**What is needed**
Select the lines of the records containing the word "status" and list them.

**Data for the task**
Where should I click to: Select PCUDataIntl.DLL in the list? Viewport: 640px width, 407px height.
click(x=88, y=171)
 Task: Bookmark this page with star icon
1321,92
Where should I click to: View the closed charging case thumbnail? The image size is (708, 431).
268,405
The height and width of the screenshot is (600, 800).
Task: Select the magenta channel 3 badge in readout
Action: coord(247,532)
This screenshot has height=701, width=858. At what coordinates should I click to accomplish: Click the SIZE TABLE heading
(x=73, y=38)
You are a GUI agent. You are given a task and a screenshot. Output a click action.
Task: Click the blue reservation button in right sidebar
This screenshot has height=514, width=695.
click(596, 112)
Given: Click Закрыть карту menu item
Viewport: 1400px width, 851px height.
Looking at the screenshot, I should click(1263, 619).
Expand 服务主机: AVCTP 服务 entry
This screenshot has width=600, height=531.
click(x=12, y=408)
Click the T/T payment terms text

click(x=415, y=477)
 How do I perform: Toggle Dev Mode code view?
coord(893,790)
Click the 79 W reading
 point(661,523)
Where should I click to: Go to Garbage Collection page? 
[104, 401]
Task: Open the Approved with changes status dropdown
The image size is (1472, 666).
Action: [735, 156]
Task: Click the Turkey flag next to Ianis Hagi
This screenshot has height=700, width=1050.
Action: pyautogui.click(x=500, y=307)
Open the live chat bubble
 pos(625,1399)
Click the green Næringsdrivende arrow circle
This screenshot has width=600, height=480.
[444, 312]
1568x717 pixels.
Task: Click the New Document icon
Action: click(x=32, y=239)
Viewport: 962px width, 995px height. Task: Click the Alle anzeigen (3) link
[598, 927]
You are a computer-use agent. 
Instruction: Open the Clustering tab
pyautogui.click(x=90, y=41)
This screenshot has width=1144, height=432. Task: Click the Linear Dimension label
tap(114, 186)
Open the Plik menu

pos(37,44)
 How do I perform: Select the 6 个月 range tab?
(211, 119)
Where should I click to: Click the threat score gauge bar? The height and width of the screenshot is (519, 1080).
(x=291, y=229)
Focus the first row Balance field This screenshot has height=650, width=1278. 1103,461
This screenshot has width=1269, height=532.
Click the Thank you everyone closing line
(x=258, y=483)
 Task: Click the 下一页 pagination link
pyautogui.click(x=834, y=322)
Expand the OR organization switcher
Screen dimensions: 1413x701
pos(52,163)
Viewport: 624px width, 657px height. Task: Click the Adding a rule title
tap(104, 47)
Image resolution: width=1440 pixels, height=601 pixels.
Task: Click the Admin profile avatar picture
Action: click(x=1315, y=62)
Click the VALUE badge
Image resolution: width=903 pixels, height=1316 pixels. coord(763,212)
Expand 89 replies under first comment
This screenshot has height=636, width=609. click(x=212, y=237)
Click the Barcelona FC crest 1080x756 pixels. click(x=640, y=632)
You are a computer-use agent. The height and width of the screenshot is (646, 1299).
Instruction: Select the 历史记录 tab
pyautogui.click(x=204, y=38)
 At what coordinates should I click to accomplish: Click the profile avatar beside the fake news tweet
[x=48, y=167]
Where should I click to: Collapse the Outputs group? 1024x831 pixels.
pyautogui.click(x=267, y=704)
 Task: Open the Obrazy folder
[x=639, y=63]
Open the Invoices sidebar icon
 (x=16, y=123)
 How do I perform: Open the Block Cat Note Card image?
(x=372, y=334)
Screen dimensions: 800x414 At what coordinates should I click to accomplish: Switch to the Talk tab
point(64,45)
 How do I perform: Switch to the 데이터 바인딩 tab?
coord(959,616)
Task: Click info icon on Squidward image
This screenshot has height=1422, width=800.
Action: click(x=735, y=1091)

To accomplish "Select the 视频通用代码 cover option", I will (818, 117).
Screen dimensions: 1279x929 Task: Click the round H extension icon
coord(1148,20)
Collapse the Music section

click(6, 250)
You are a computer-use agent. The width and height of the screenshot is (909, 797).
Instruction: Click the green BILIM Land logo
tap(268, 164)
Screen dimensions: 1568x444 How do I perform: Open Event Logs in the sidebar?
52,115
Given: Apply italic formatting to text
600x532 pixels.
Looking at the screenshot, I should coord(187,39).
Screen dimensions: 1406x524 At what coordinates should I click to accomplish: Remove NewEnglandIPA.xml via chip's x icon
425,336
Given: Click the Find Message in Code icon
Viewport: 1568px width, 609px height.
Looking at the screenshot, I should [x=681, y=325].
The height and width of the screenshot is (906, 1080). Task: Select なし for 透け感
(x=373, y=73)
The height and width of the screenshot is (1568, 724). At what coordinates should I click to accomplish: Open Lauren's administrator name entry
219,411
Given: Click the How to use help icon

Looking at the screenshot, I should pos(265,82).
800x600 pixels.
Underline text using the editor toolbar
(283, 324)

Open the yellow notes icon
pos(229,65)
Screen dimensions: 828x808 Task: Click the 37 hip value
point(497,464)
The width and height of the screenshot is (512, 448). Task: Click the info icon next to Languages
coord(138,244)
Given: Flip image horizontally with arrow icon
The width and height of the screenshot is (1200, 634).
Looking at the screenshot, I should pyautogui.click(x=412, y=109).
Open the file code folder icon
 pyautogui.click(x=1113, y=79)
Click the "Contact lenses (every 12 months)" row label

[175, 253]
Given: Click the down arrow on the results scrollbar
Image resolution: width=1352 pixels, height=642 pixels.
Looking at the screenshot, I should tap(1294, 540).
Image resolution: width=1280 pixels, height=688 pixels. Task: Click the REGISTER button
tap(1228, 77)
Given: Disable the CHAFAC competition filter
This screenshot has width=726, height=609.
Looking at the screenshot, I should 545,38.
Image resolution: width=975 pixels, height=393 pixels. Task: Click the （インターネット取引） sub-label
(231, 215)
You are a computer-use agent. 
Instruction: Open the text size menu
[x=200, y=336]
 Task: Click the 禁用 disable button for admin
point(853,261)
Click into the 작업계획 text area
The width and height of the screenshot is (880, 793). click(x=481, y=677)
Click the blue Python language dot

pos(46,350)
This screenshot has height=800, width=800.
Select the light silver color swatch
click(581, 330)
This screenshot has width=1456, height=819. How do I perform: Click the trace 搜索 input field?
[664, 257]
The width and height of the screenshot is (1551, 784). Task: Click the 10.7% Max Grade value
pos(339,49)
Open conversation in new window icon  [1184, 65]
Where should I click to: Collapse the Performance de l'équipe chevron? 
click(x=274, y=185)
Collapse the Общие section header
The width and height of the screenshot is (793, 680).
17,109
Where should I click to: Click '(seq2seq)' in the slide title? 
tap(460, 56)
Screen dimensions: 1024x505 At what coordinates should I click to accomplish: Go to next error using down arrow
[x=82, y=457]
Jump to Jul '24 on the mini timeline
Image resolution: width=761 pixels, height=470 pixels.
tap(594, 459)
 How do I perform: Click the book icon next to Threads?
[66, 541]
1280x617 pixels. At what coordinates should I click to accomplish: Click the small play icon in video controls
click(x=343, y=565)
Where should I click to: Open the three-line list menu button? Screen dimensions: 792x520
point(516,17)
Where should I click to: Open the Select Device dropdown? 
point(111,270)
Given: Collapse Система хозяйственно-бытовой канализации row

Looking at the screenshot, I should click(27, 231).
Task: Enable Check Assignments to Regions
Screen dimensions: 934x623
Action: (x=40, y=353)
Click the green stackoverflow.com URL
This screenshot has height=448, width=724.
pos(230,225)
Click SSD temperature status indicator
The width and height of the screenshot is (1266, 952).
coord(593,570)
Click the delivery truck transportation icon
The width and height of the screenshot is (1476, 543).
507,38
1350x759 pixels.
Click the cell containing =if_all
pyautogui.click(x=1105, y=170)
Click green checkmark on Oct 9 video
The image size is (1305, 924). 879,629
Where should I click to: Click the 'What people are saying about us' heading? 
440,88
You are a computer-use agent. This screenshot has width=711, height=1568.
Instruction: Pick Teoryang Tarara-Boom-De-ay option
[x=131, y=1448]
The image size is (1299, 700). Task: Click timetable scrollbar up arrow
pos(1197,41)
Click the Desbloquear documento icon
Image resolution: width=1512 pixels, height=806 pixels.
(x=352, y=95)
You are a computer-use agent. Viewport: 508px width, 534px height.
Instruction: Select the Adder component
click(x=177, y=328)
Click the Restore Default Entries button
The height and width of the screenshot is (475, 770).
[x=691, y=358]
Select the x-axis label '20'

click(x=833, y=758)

**Result for this task**
Task: Open the Approved with changes status dropdown
Click SSD temperature status indicator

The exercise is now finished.